Allí pasaban escondidas una, dos, tres horas, hacinadas entre otras muchas personas que huían de la muerte a la carrera. La aviación alemana, o la italiana, barrían la entrada a Barakaldo desde el mar, por toda la vega del Valle de Trápaga, y descargaban su material de horror.
No podía imaginar su miedo, apenas tres años mayor que Daniela ahora, apretada junto a sus amigas, escuchando la sordina grave de algunas de las bombas que caían aquí y allá. El suelo temblando, el polvo que caía del techo del refugio.
Y, después, salir de nuevo al campo abierto, a la realidad de la vida tras el bombardeo.
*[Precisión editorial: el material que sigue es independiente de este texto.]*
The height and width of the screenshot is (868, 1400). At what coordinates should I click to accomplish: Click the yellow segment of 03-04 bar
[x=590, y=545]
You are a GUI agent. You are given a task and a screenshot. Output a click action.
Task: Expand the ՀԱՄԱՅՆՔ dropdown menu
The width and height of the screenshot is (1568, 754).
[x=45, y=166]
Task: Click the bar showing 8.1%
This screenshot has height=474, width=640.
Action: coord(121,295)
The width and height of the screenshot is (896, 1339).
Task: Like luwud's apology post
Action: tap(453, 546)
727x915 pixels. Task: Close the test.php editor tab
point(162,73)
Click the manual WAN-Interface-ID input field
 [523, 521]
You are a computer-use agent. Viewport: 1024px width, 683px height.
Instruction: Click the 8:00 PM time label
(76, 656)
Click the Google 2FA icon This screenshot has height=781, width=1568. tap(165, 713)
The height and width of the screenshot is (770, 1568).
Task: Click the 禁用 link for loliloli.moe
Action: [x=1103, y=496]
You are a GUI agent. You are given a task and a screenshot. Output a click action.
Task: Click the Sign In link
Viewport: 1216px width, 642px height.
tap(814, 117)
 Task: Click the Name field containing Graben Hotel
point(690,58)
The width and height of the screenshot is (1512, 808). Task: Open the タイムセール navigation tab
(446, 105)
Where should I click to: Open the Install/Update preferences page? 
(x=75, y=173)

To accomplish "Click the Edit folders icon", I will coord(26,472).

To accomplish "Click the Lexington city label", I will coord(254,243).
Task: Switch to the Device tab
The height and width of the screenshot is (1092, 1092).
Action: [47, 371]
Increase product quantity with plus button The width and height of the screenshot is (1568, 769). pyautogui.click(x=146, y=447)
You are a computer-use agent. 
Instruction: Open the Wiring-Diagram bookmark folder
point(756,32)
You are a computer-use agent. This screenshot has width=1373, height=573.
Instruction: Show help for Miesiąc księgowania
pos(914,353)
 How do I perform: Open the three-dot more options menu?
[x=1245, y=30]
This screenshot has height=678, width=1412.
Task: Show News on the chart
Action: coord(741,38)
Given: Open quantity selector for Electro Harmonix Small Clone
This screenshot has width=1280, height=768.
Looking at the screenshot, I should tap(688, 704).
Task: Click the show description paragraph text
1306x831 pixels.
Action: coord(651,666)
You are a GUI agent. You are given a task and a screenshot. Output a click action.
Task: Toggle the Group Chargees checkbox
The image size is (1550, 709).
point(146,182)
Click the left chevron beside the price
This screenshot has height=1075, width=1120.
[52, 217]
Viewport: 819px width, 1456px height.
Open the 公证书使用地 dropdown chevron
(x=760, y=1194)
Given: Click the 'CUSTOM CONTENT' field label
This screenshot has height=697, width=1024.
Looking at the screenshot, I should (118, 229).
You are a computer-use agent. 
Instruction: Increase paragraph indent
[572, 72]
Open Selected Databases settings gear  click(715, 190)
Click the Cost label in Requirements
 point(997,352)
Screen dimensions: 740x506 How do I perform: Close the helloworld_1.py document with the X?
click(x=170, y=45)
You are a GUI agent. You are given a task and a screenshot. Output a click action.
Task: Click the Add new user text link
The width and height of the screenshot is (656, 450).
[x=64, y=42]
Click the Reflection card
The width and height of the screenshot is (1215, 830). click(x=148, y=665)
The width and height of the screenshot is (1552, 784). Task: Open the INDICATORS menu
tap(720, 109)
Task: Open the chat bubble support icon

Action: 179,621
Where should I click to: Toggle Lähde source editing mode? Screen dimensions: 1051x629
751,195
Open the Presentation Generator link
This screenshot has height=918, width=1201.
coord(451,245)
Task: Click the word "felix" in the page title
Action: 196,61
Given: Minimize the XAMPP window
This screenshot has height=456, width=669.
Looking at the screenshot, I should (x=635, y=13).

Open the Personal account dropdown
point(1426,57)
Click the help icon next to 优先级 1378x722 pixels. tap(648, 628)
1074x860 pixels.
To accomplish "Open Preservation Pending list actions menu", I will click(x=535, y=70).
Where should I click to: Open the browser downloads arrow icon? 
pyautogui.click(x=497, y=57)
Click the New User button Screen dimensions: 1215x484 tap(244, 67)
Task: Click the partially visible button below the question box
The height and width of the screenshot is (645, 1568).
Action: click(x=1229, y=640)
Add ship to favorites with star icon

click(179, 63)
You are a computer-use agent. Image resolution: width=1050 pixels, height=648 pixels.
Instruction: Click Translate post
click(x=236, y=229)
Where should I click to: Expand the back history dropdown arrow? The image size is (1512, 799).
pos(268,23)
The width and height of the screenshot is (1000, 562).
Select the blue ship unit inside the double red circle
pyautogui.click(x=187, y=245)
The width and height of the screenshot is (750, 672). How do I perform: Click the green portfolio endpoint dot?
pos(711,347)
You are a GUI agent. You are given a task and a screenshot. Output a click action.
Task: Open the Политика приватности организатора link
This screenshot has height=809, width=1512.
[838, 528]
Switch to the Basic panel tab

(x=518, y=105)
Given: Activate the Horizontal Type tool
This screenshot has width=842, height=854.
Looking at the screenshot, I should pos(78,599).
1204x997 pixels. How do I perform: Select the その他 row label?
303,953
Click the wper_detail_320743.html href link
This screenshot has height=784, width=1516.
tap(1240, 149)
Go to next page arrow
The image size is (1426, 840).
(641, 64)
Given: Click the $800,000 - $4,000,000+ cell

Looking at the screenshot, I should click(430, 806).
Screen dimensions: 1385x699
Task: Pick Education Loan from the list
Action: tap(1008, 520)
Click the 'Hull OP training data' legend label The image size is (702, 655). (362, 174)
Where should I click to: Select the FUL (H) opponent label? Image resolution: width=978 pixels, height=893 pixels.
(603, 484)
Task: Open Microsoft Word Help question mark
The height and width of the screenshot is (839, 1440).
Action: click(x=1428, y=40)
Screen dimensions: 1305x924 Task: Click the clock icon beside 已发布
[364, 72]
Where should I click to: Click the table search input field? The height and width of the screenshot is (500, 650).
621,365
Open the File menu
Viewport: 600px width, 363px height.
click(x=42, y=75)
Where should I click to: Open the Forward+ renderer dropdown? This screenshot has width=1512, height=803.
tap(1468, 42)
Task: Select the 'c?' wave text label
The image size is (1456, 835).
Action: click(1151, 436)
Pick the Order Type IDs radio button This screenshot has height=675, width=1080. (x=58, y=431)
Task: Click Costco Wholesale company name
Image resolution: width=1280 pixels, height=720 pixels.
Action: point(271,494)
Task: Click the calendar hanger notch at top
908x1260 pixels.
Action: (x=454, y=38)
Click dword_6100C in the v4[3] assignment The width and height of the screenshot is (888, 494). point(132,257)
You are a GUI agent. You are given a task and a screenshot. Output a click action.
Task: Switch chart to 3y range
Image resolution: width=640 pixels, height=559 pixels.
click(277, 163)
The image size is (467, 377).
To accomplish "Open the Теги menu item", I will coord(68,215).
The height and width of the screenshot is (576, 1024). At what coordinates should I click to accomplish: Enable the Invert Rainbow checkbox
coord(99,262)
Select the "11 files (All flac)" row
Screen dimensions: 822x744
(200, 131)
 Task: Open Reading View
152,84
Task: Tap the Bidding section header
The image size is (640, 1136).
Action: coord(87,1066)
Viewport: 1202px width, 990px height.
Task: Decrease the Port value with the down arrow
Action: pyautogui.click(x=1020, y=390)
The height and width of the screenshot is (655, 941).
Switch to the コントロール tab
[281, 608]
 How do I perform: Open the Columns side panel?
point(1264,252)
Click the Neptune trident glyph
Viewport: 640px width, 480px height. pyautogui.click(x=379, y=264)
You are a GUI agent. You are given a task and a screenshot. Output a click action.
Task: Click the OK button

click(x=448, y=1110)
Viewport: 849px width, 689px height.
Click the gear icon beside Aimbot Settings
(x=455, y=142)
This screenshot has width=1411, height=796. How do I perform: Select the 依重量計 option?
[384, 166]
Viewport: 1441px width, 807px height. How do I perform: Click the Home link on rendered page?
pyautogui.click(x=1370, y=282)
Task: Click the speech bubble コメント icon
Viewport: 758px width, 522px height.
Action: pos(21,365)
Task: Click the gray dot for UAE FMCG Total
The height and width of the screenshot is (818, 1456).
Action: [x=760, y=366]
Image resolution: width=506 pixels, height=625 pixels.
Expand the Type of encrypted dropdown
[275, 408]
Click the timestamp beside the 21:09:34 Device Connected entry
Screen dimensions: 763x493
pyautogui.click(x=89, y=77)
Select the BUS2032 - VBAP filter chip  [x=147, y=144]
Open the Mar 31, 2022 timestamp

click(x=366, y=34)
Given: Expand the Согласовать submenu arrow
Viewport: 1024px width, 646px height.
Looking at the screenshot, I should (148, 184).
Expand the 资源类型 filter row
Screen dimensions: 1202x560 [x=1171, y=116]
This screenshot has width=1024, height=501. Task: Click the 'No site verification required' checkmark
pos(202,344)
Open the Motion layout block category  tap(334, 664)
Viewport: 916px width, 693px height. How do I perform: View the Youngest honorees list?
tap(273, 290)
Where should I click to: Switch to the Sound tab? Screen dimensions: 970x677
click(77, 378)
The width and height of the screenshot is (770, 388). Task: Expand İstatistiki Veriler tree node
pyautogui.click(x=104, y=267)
Regresar a sus tareas cotidianas, a los lápices y cuaderno, a la clase de costura…
Era el año 1936 y era mi amama, mi abuela Nieves, aquella niña que luego tuvo que huir a Francia desde Santander en un barco holandés que transportaba queso antes de transportar seres humanos.
Así como ella vivió en propia carne los estragos de la guerra, también lo hizo su familia más directa, con un tío desaparecido y reaparecido años después de entre los muertos, otro más sobre el que pesó una orden de fusilamiento que nunca se llegó a ejecutar, o su casa, en el barrio de Rontegi, a cuya vera cayó una bomba que dejó el bloque de tres pisos herido de muerte hasta su demolición definitiva en los noventa.
Estos días, viendo las imágenes de la guerra de Ucrania, no puedo dejar de imaginar el rostro de mi amama allí, entre aquellas niñas del metro de Kiev, o de sus tíos en los milicianos armados con el cuerpo transido de miedo, las madres y los padres temblorosos de temor.
Resulta aterrador, desolador, comprobar cómo la imagen que nos devuelve la guerra es tan similar en ubicaciones y tiempos tan diferentes. No deja de mostrar la crueldad y la angustia y la tristeza más honda y profunda. El terror en la mirada de una niña, en el llanto inconsolable de un padre…
No a la guerra, siempre, a esta, a todas. Por el dolor de hoy y por el dolor de ayer.